### Problem to solve
Look for the string "section" in the listing below and copy every line in which it appears.

** Recorded data follows **

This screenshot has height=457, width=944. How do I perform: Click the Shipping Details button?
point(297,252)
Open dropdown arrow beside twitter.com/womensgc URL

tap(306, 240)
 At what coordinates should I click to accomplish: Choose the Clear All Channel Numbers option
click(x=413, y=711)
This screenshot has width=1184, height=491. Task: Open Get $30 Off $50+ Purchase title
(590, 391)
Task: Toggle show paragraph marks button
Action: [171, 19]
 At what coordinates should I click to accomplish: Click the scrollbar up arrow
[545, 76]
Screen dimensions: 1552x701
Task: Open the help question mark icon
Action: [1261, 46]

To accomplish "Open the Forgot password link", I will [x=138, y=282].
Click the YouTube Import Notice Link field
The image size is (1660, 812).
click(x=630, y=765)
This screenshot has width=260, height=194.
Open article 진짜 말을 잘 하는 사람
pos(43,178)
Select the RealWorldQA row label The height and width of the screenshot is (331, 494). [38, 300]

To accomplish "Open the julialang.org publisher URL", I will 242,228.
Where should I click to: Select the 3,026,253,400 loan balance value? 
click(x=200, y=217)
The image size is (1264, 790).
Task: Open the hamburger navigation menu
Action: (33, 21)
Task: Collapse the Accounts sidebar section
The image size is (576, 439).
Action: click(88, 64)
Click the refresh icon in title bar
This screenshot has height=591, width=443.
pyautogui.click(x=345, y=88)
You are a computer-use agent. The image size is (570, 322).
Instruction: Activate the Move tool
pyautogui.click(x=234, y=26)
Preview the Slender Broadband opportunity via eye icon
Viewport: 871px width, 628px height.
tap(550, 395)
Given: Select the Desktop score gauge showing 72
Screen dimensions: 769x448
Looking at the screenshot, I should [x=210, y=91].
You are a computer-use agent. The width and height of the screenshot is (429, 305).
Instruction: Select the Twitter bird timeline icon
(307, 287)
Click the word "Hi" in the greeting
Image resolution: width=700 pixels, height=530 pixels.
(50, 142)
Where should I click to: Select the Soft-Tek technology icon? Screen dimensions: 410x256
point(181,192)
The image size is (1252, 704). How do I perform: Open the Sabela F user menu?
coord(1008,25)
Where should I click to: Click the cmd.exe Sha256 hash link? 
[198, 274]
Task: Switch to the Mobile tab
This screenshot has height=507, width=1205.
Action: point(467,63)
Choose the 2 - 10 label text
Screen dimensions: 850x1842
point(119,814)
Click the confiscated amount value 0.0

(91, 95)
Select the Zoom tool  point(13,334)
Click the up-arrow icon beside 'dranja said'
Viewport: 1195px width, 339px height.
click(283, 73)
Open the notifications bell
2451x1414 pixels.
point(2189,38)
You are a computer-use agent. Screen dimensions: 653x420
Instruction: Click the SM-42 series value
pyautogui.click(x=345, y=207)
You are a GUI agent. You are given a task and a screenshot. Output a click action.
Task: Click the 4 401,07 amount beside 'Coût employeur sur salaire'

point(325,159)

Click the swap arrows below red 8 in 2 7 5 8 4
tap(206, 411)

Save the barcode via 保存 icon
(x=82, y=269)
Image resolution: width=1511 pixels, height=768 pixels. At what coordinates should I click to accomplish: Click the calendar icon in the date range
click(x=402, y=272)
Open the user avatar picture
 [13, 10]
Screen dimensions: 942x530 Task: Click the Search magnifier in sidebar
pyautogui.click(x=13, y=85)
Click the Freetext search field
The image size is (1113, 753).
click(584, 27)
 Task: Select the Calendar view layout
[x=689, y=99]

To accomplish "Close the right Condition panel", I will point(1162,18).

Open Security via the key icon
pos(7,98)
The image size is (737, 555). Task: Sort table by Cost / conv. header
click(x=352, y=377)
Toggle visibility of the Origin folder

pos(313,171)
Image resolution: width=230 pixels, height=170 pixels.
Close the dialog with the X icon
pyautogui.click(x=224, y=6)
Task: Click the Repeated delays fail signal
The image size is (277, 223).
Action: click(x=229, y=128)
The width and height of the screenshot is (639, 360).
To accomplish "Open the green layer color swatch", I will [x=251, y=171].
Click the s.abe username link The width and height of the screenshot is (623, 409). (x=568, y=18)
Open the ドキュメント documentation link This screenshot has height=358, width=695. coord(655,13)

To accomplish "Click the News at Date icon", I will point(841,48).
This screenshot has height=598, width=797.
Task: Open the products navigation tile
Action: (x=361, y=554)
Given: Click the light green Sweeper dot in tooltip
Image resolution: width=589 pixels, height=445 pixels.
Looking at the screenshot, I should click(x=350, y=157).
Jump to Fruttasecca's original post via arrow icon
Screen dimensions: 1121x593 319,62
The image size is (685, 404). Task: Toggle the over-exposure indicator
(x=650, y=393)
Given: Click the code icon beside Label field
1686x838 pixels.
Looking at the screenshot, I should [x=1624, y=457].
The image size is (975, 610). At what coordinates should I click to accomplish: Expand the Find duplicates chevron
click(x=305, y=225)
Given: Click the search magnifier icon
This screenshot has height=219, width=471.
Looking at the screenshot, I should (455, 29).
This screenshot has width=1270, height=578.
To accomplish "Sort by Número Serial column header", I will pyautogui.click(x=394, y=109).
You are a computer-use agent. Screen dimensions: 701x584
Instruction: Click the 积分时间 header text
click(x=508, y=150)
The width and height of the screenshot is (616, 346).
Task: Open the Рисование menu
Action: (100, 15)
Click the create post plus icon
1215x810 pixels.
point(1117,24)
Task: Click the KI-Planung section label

** End of Recorded data **

### Result
Task: Collapse the Accounts sidebar section
Task: Click the KI-Planung section label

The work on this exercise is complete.